If you decide to go ahead and buy a press soon, I'd suggest finding a used one. Call up local screen printers and t-shirt businesses and ask around - see if anyone has a used heat press they'd like to sell, or if they know of anyone who might.


----------



## vintageracer117 (Jul 18, 2005)

well i was looking at some used stuff i guess i used the wrong words i'm looking to screen press just one color to start with

aaron


----------



## jdr8271 (Jun 16, 2005)

> i'm looking to screen press just one color to start with


waaaaa? Do you want to screen print or heat press? I think youre getting your words condused.


----------



## vintageracer117 (Jul 18, 2005)

screen print i tlod you guys i'm new to this stuff lol i'm sure i'll know a lot more in a short time


----------



## jdr8271 (Jun 16, 2005)

If you want to screen print, you can buy a set up for a few thousand bucks. The cheaper route is to buy a heat press. You can get a business started with a heat press, and inkjet transfers for under 1000 dollars. You might even be able to do it for around $500, but $300 is pushing it. You can get a small heat press for around $400 new (i think) not the top of the line or anything, but it'l get the job done. Transfers will cost .40 to .75 each. For you probably .75 since you wont want to buy alot to start out with. The website for them is http://personalizedsupplies.com . They sell good quality paper cheap. The final thing you will need is a good inkjet printer. Epson is highly reccomended, with the magic inks at tlm supplies. Good Luck.


----------



## vintageracer117 (Jul 18, 2005)

i'm not looking to heat press just silk screen a few tee's for me and my boys and if i can make a few bucks along the way that would be cool i was looking at one from silk screening supplies theay have one for about $300.00 was asking if taht was a good one or not or should i shop around a little more or just look for one used i have no idea of where to go
aaron


----------



## twistedlight (Aug 1, 2005)

silk screen? then why not just have a company silk screen your shirts, then you can avoid all of the start up costs, and you don't have to learn anything either, besides creating the design of course. You should google t-shirt silkscreeners, or go with companies mentioned in this forum to do the work for you.


----------



## Solmu (Aug 15, 2005)

twistedlight said:


> silk screen? then why not just have a company silk screen your shirts, then you can avoid all of the start up costs, and you don't have to learn anything either, besides creating the design of course.


Some would say learning something new is half the point .

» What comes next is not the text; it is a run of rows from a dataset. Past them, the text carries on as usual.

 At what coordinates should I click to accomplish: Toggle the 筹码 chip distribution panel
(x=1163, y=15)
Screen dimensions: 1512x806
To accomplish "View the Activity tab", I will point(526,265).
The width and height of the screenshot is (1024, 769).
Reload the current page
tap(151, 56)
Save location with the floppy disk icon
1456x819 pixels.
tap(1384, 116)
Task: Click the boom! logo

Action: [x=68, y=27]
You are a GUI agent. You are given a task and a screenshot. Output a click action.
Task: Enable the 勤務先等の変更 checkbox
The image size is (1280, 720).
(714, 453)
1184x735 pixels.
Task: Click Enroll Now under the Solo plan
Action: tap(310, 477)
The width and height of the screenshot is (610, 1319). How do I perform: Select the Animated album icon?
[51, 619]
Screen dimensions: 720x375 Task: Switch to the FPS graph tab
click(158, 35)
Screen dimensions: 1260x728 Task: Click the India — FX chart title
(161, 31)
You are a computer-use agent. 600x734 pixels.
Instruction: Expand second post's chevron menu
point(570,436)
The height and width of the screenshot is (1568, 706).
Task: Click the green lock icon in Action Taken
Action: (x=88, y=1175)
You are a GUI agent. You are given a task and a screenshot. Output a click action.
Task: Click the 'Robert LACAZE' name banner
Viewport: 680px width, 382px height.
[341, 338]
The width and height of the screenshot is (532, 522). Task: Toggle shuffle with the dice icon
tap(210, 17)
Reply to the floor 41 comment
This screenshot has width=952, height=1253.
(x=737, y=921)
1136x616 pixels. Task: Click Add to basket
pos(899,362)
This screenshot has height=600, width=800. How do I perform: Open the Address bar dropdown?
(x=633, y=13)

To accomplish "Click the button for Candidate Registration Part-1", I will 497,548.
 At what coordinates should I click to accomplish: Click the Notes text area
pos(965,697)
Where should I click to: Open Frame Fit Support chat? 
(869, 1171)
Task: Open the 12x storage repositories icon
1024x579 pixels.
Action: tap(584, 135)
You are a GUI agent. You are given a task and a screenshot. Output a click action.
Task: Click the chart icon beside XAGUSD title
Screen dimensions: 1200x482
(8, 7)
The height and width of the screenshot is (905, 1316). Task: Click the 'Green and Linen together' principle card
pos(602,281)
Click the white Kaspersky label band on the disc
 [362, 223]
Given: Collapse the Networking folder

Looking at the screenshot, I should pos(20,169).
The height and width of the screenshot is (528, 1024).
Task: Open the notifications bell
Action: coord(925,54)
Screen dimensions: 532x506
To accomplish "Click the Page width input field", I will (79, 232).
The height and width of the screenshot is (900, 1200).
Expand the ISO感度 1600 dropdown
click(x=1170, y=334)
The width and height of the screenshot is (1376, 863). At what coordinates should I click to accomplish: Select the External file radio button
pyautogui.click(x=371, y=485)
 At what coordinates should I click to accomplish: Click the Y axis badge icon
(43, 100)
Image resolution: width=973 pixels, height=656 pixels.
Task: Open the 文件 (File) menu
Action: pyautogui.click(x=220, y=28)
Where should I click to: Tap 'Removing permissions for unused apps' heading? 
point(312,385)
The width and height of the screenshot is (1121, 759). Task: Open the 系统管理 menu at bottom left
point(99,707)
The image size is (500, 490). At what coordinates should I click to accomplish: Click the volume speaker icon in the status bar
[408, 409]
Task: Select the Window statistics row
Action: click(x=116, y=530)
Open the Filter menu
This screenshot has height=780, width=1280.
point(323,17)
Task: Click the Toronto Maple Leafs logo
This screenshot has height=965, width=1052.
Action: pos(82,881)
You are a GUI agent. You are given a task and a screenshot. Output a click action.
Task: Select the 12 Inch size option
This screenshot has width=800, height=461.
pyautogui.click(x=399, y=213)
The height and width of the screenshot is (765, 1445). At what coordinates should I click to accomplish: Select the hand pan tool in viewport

The original poster may have been referring to one of those manual home kit type screenprinting setups. You could definitely buy one of those for under $300. I don't know much about them though, just know a few friends have played around with them a bit.

Anyone here have experience with those? Too much fussing to be worth the effort? Or a good start for someone who wants to get their feet wet cheaply?


----------



## vintageracer117 (Jul 18, 2005)

solmu you got it that is what i'm looking to do and your right learning somthing new could be fun i'll just keep looking around i'll find somthing i guess that is waht i was looking for someone that played with one .

thanks aaron


----------



## AeonTees (Jul 9, 2005)

Some would say learning something new is half the point .

The original poster may have been referring to one of those manual home kit type screenprinting setups. You could definitely buy one of those for under $300. I don't know much about them though, just know a few friends have played around with them a bit.

--------------------------------------------------------------------------------------------------------

Hi there,

Do you happen to know who makes these cheap screenprinting setups? I'd be interested in picking one up just to play around with and get my feet wet without diving right in to screenprinting. 

Thanks for any info.
Chris


----------



## Twinge (Apr 26, 2005)

As far as I've gathered, they may be worthwhile just for learning the process or having fun with, but they are no good for much of any actual t-shirt selling or business. Just for you and some friends, though, it should work fine.


----------



## jdr8271 (Jun 16, 2005)

Heres an article you should check out. 

http://www.diehippiedie.com/screwball/diyshirt.html

Screen printing is a very simple idea actually. 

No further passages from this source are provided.